Mi móvil sonó en ese momento. Mi cara se iluminó al ver el identificador de llamada. Sherlock puso cara de fastidio.

-¡Hola, Mary! ¡Adivina dónde estoy!-. Le hice un resumen de nuestra conversación con Garrison. Pareció molesta cuando le dije que estábamos allí, quizá esperaba acompañarnos en toda la investigación. Sherlock levantó las cejas ante eso, y soltó un “¡Ja!”. Intenté no contarle la noticia sobre su padre por teléfono, pero ella lo adivinó, no tenía sentido mentirle. Reaccionó quedándose en silencio.

-¿Mary?- tanteé-, ¿estás bien?

Oí un suspiro al otro lado del móvil.

-Estaré bien, John, no te preocupes. En el fondo me esperaba esto, que estuviera muerto, pero me aferraba a al esperanza de volver a verle.

Escuchó atentamente lo que tenía que ver con la tumba de su padre y lo referente a su “herencia”.

-¡Oh, Dios mío, son robadas! ¡Suerte que no las he vendido, supongo que tendré que devolverlas!

-Pues… habrá que consultar con un abogado. El crimen ha prescrito y la joyería seguramente cobró una buena cantidad del seguro.

-Pero ayudará a limpiar un poco el nombre de mi padre, ¿no? Si pudiéramos conseguir el resto de topacios y devolverlos…

No estaba yo muy seguro de que eso sirviera para algo… Le prometí consultarlo con Lestrade. De todas formas, me alegró comprobar la recta moral que seguía Mary, y su insistencia en limpiar el nombre de su padre. Le expliqué que Sherlock y yo íbamos a volver a entrar en casa de Garrison. Sherlock me hizo un signo de unas tijeras con una mano, asentí con la cabeza. Siguió haciendo el signo de las tijeras, con expresión impaciente, y yo le enseñé mi dedo corazón y me giré hasta darle la espalda.

-¡Me estoy perdiendo toda la diversión!- se lamentó Mary.

-No seas así… Te vuelvo a llamar en una hora, en cuanto encontremos algo en casa del “Patillas”.

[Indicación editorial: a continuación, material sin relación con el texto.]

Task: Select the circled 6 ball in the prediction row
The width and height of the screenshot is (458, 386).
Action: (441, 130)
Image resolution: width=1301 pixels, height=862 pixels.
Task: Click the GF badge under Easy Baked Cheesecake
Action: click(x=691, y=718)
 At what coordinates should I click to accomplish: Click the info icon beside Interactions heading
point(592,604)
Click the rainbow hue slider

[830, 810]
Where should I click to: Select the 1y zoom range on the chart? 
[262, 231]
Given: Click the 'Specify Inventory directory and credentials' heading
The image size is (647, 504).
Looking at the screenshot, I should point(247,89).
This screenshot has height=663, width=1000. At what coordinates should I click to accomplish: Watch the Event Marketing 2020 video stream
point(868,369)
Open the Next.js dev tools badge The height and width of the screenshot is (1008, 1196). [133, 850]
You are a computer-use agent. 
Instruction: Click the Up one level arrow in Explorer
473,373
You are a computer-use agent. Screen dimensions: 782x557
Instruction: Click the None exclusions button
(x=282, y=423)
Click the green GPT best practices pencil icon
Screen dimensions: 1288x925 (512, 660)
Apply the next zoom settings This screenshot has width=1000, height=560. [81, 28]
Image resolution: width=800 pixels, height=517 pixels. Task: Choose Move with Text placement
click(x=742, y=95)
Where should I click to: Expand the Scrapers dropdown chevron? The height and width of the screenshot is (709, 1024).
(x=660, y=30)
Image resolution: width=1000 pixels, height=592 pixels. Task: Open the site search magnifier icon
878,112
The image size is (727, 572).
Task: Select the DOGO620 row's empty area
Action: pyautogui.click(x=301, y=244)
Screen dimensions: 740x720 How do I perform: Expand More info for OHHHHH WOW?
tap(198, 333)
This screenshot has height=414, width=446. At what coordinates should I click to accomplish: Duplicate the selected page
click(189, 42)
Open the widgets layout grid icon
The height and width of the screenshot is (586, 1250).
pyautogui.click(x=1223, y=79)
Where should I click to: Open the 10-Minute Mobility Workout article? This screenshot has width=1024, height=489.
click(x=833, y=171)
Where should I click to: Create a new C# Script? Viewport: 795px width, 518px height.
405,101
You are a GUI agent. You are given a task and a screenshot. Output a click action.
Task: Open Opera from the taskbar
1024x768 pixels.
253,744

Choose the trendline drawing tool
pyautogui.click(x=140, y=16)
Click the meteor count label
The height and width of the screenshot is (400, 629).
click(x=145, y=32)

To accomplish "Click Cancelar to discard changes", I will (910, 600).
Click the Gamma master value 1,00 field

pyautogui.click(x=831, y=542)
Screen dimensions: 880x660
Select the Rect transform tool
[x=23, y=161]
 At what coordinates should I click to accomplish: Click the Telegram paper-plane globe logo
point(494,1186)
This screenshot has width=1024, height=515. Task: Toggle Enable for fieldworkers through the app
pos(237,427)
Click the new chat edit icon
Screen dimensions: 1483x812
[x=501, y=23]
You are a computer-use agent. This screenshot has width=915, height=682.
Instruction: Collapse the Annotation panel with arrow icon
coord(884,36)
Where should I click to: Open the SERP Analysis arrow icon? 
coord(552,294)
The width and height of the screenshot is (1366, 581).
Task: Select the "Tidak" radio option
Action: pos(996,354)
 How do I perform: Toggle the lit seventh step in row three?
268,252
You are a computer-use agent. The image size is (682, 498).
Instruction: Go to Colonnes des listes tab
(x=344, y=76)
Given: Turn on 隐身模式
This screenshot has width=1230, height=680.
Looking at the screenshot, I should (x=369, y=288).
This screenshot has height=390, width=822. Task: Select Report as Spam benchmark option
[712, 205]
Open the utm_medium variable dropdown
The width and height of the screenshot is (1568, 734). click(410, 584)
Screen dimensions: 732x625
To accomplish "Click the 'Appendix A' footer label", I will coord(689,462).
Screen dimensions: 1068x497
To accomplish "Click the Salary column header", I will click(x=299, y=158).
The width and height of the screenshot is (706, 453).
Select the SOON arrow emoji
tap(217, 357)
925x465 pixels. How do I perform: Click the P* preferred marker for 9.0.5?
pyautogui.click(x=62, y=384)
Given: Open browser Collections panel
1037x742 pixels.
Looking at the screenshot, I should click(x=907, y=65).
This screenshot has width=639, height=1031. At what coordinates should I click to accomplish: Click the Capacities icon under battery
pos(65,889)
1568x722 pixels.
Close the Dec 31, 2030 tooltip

-Está bien, ¡qué remedio! ¿Volveréis a Londres esta noche?

-Supongo que sí. ¿Quieres… Quieres que pase por tu casa cuando lleguemos?

Sherlock bufó detrás de mí. Pero me dio exactamente igual: casi podía OIR a Mary sonreír a través del teléfono.

-Claro- respondió-. Pero llámame en cuanto tengáis algo en esa casa. ¡Tened cuidado!

Me volví hacia Sherlock con una sonrisa triunfal.

-John…

-Sí, lo sé, ya estoy listo, podemos irnos cuando quieras.

-No es eso-. Seguía allí sentado con la barbilla apoyada en sus manos entrelazadas, mirándome fijamente-. John.

-Sherlock- respondí, guardándome el móvil e imitando su postura, los codos apoyados sobre la mesa y el mentón sobre mis manos.

-Si bien puedo comprender, objetivamente, por qué te gusta Mary Morstan… ¿te importaría mantener una relación estrictamente profesional hasta que termine este caso?

Me levanté rápidamente y me dirigí a zancadas hacia la puerta.

-¡John!- me llamó Sherlock, sorprendido.-

-¿A qué esperas? ¡Date prisa!- contesté-. ¡El caso tiene que estar resuelto esta noche!